DATASET RECORDS section start
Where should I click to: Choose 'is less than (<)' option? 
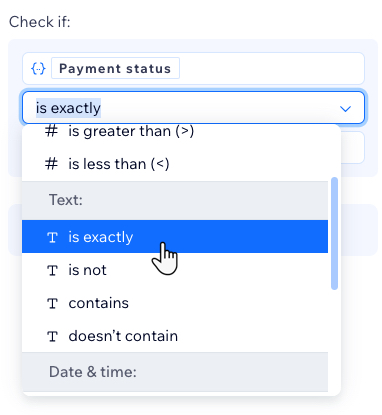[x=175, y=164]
DATASET RECORDS section end
DATASET RECORDS section start
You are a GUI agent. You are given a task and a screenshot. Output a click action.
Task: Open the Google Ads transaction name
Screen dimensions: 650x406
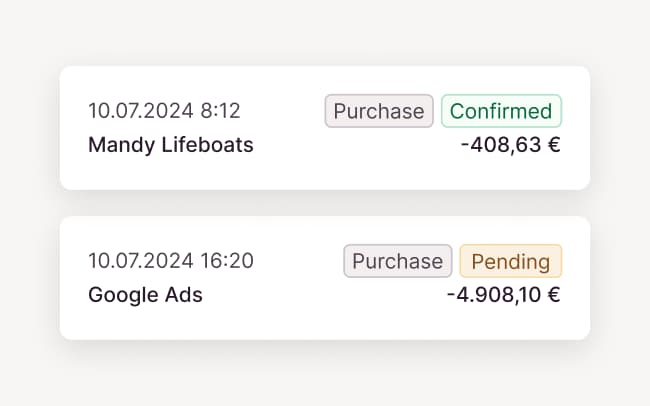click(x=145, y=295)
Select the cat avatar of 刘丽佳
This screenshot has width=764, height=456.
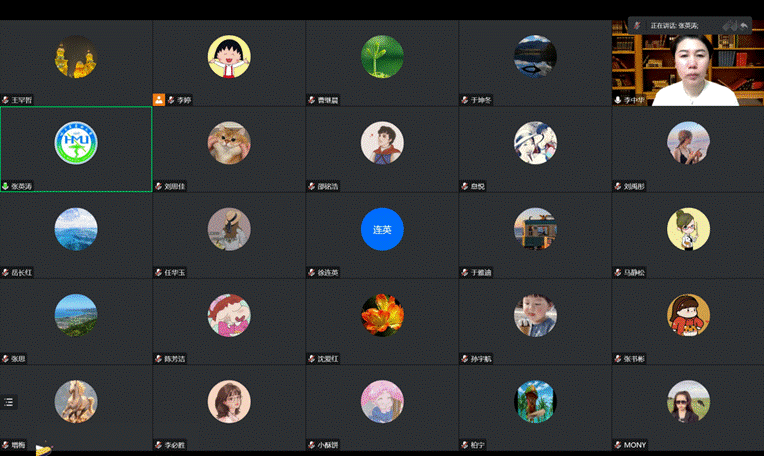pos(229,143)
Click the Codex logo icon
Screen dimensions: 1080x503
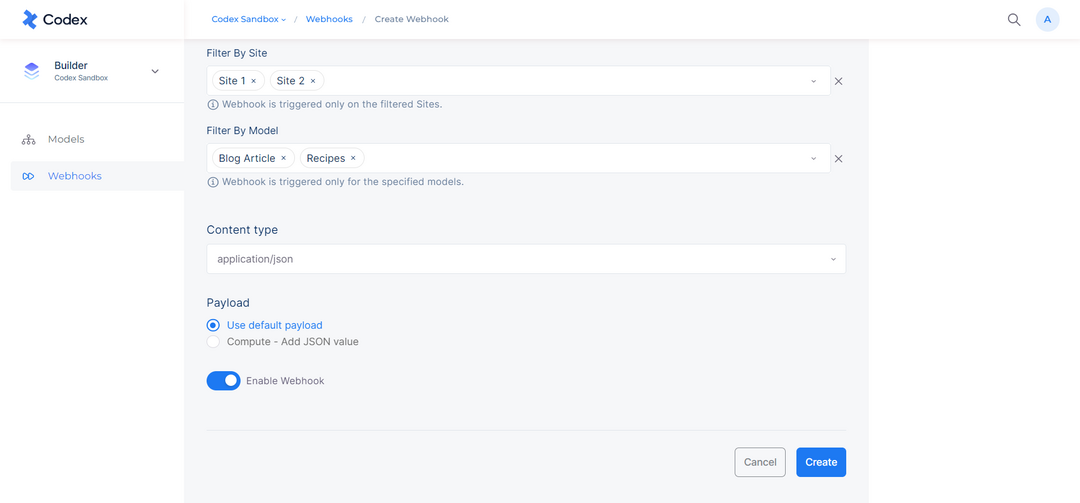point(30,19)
DATASET RECORDS section end
TASK ITEM —
Between and including the line with "You are a GUI" and the line with "Click the Codex logo icon", repeat every line exactly as it appears above, with pictures left out.

RESULT OF THE EXERCISE —
You are a GUI agent. You are given a task and a screenshot. Output a click action.
Task: Open the Google Ads transaction name
Screen dimensions: 650x406
click(x=145, y=295)
Select the cat avatar of 刘丽佳
This screenshot has width=764, height=456.
pos(229,143)
Click the Codex logo icon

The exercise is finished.